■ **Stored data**
= = = =
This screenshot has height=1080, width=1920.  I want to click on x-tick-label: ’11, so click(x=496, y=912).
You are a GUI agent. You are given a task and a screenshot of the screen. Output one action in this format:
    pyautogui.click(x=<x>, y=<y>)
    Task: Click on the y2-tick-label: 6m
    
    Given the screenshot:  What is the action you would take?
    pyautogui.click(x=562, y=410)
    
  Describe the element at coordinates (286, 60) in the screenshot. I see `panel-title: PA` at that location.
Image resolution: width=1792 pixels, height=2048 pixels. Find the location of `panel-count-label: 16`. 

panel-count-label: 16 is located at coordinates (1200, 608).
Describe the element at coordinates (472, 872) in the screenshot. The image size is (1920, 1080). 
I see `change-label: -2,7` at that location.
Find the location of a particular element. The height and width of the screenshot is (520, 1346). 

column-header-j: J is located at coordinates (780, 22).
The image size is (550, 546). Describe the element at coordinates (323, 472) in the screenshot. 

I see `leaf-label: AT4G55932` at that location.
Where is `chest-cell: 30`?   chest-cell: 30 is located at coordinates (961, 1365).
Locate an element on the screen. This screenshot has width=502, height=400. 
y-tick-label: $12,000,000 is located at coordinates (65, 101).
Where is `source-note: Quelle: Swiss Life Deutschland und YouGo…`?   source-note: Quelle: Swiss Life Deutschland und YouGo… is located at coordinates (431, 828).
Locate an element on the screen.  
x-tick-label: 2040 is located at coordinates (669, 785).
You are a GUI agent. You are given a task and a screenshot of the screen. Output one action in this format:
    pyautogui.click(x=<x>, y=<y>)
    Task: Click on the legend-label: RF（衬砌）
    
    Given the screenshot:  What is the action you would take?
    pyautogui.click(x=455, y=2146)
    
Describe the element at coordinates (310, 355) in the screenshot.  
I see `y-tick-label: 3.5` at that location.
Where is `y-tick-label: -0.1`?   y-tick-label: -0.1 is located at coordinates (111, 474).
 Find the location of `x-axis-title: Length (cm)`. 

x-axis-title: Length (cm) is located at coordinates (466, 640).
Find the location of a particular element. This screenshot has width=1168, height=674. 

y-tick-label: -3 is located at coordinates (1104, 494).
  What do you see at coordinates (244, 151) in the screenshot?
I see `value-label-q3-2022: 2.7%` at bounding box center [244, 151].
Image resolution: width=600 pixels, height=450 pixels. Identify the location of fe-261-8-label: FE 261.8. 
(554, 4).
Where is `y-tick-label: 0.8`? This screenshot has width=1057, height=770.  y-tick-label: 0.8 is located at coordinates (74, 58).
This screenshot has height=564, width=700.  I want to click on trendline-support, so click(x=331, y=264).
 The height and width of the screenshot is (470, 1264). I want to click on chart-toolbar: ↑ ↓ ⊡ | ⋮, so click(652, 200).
= = = =
■ **Request**
Please identify and copy every line of the data above that contains the word "Where". Case counts.

■ **Task solution**
Where is `chest-cell: 30`?   chest-cell: 30 is located at coordinates (961, 1365).
Where is `source-note: Quelle: Swiss Life Deutschland und YouGo…`?   source-note: Quelle: Swiss Life Deutschland und YouGo… is located at coordinates (431, 828).
Where is `y-tick-label: -0.1`?   y-tick-label: -0.1 is located at coordinates (111, 474).
Where is `y-tick-label: 0.8`? This screenshot has width=1057, height=770.  y-tick-label: 0.8 is located at coordinates (74, 58).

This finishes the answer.